### Supplied data

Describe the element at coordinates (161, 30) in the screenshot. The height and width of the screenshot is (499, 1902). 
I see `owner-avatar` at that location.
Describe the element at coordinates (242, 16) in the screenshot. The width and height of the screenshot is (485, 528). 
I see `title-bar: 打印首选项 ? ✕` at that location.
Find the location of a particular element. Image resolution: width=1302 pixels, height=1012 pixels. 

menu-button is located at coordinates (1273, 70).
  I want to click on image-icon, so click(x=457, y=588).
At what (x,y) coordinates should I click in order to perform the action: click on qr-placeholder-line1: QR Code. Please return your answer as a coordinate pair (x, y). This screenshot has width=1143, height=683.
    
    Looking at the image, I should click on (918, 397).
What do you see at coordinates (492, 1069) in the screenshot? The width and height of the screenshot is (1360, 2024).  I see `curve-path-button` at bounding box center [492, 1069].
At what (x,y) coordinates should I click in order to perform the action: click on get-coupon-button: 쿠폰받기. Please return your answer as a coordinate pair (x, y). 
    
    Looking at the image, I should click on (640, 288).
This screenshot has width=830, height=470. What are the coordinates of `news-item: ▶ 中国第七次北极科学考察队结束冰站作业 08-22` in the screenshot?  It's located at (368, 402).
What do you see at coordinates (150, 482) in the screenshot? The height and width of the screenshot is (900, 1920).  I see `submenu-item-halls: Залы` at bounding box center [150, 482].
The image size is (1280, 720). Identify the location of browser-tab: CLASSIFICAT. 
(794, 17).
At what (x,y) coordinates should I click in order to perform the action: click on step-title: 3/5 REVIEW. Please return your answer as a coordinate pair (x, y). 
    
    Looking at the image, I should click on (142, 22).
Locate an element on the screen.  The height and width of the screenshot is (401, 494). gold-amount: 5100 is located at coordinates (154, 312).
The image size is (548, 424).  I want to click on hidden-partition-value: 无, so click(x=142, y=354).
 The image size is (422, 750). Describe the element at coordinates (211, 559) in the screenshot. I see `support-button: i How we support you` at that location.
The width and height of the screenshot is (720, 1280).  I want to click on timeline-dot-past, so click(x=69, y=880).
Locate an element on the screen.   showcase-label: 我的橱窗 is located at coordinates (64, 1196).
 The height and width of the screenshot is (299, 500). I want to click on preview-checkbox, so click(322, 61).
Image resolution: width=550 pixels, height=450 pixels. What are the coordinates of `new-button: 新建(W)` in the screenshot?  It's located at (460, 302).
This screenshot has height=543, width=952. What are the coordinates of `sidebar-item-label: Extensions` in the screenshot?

### Problem requirements
Reproduce every entry, putting "number pair" wherever "coordinate pair" occurs and leaving all else unchanged.

### Result for this task
Describe the element at coordinates (161, 30) in the screenshot. The height and width of the screenshot is (499, 1902). 
I see `owner-avatar` at that location.
Describe the element at coordinates (242, 16) in the screenshot. The width and height of the screenshot is (485, 528). 
I see `title-bar: 打印首选项 ? ✕` at that location.
Find the location of a particular element. Image resolution: width=1302 pixels, height=1012 pixels. 

menu-button is located at coordinates (1273, 70).
  I want to click on image-icon, so click(x=457, y=588).
At what (x,y) coordinates should I click in order to perform the action: click on qr-placeholder-line1: QR Code. Please return your answer as a number pair (x, y). This screenshot has width=1143, height=683.
    
    Looking at the image, I should click on (918, 397).
What do you see at coordinates (492, 1069) in the screenshot? The width and height of the screenshot is (1360, 2024).  I see `curve-path-button` at bounding box center [492, 1069].
At what (x,y) coordinates should I click in order to perform the action: click on get-coupon-button: 쿠폰받기. Please return your answer as a number pair (x, y). 
    
    Looking at the image, I should click on (640, 288).
This screenshot has width=830, height=470. What are the coordinates of `news-item: ▶ 中国第七次北极科学考察队结束冰站作业 08-22` in the screenshot?  It's located at (368, 402).
What do you see at coordinates (150, 482) in the screenshot? The height and width of the screenshot is (900, 1920).  I see `submenu-item-halls: Залы` at bounding box center [150, 482].
The image size is (1280, 720). Identify the location of browser-tab: CLASSIFICAT. 
(794, 17).
At what (x,y) coordinates should I click in order to perform the action: click on step-title: 3/5 REVIEW. Please return your answer as a number pair (x, y). 
    
    Looking at the image, I should click on (142, 22).
Locate an element on the screen.  The height and width of the screenshot is (401, 494). gold-amount: 5100 is located at coordinates (154, 312).
The image size is (548, 424).  I want to click on hidden-partition-value: 无, so click(x=142, y=354).
 The image size is (422, 750). Describe the element at coordinates (211, 559) in the screenshot. I see `support-button: i How we support you` at that location.
The width and height of the screenshot is (720, 1280).  I want to click on timeline-dot-past, so click(x=69, y=880).
Locate an element on the screen.   showcase-label: 我的橱窗 is located at coordinates (64, 1196).
 The height and width of the screenshot is (299, 500). I want to click on preview-checkbox, so click(322, 61).
Image resolution: width=550 pixels, height=450 pixels. What are the coordinates of `new-button: 新建(W)` in the screenshot?  It's located at (460, 302).
This screenshot has height=543, width=952. What are the coordinates of `sidebar-item-label: Extensions` in the screenshot?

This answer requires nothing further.